Natalie Hegenstebeck (Fulbright Winner 2011)
"I strongly encourage those with passions for academics, research, travel, and adventure to apply. If you decide to apply, I found the best way to success was to (a) start early; (b) reach out to the DePaul Fulbright contact as soon as possible [Phillip Stalley, email@example.com]; (c) Find former Fulbright recipients (like me!) and request copies of their essays; (d) organize a team of mentors -- including but not limited to your letter writers, professors, friends, and former Fulbrighters -- who you can count on for critical feedback; and (e) prepare to revise your application extensively based on the feedback of anyone you can recruit to read your essays."
Kevin Cole (Fulbright Winner 2015)
"The selection process is competitive; however, applicants who are able to convey their personal investment in teaching, studying, or conducting research abroad already have their first foot in the door. I would advise all applicants to give serious thought to the question of how their potential placement abroad would yield dividends not only for the applicant themselves, but also for their host country, students, classmates, or colleagues. These are two critical factors that selection committees are looking for.
I would also recommend that applicants take into account the critiques and suggestions offered by the on campus committee. Members of the committee are respected instructors and academics who undoubtedly have accrued valuable experiences in writing grant proposals."
Ian Alexander Moore (Fulbright Winner 2015)
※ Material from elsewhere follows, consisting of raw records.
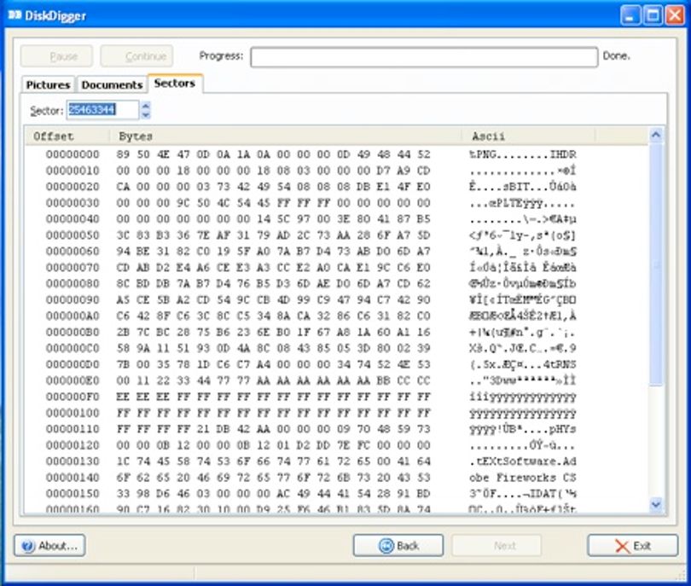Click the scrollbar up arrow in hex view
Screen dimensions: 691x586
pos(656,135)
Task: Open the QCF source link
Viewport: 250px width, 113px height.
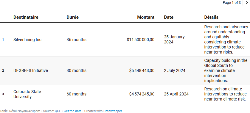Action: click(58, 111)
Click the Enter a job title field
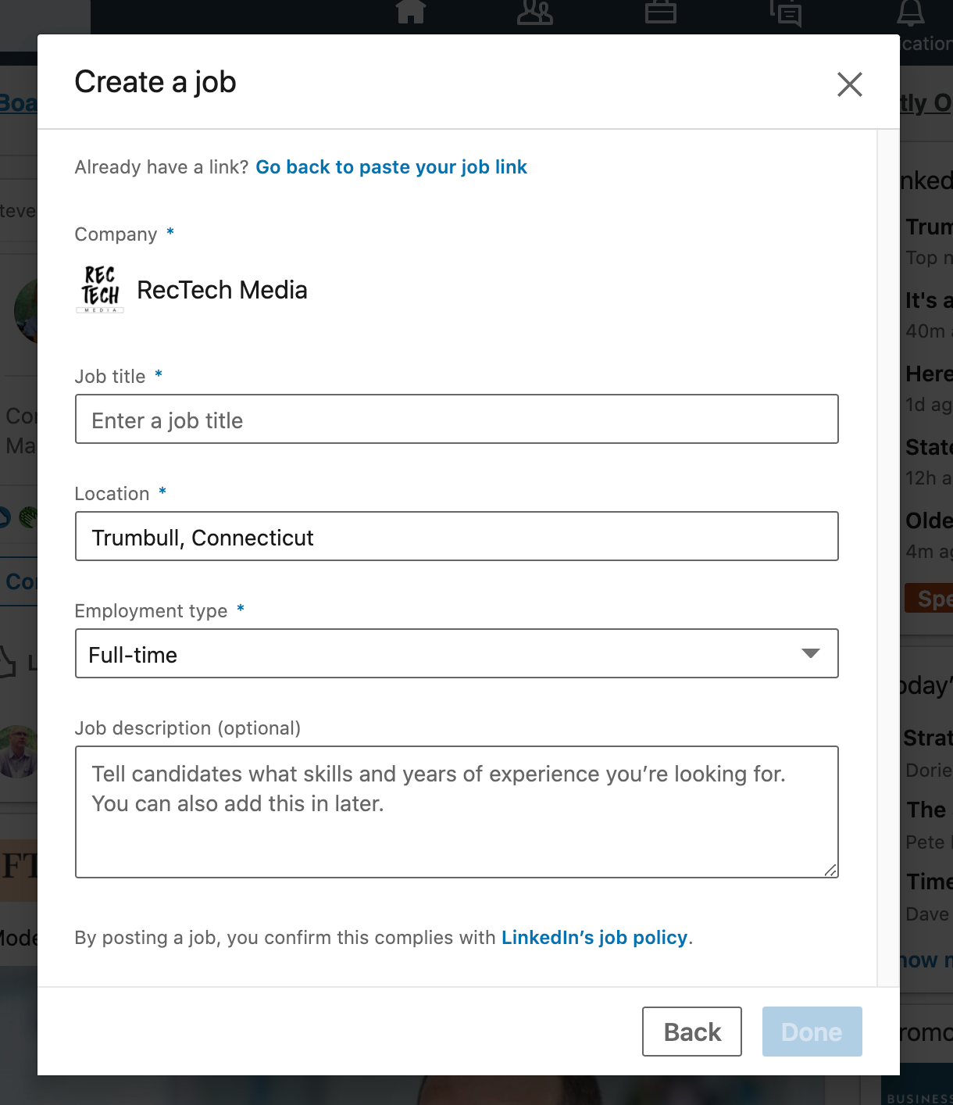 coord(457,420)
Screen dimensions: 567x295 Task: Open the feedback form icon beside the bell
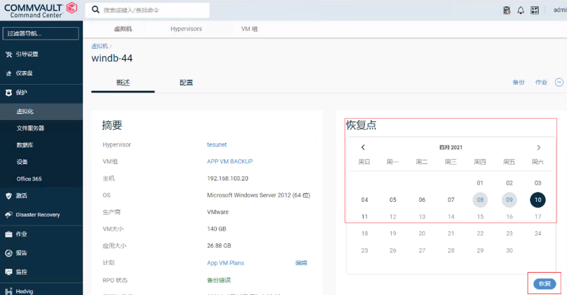(x=535, y=10)
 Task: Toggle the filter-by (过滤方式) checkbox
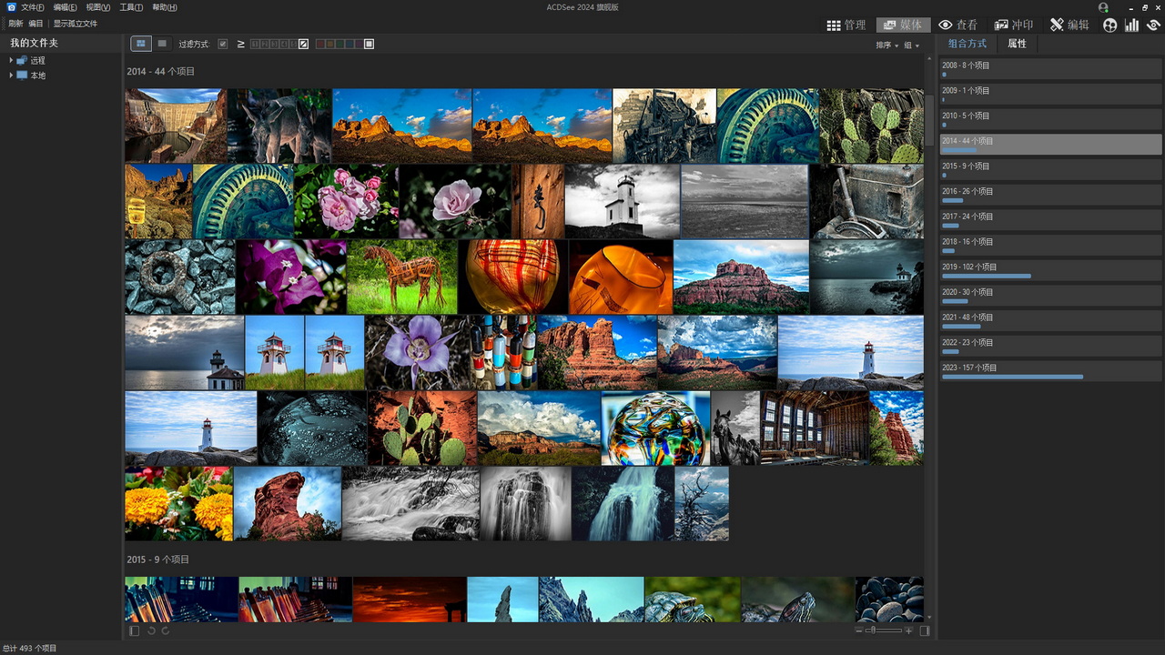pyautogui.click(x=223, y=44)
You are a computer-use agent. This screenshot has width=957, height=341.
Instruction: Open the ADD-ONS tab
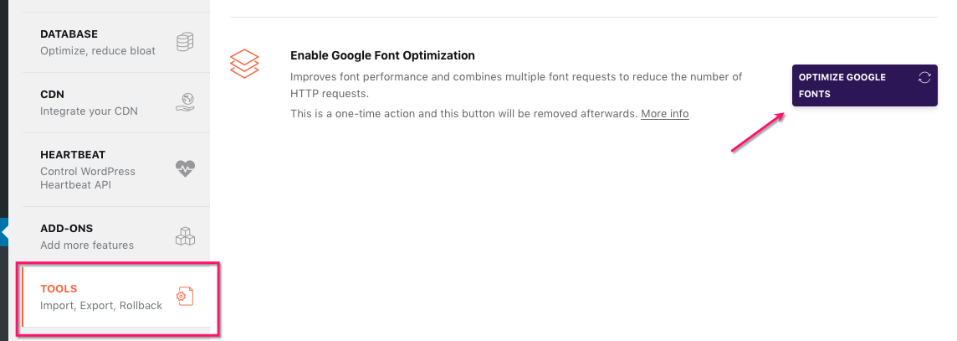tap(67, 229)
"My advice for those pursuing a research grant would be to choose a topic that has immediate and current interest beyond their specific discipline. For example, I work on medieval philosophy and the 20th century German philosopher Martin Heidegger, some of whose notebooks were published in 2014 that contain incontestably anti-Semitic passages. I was able to show how my dissertation laid the foundation for a critique of this aspect of Heidegger’s thought, without however dismissing his philosophy altogether. If possible, they should also try to have a specialist in their topic write a recommendation letter from abroad. I wrote to the editor of Heidegger’s notebooks, who was perfectly happy to write a letter of support for me. This should all be done as early as possible.
I would also recommend to the applicants to try to find something about them that makes them stand out from other applicants. I remember first writing a personal statement about my love of foreign languages, which the DePaul Fulbright commission told me, quite rightly, was too generic (everyone applying for the Fulbright has experience with, and presumably likes, foreign languages!). So I rewrote the statement and focused instead on my training as a classical guitarist and why I decided to switch to academic philosophy."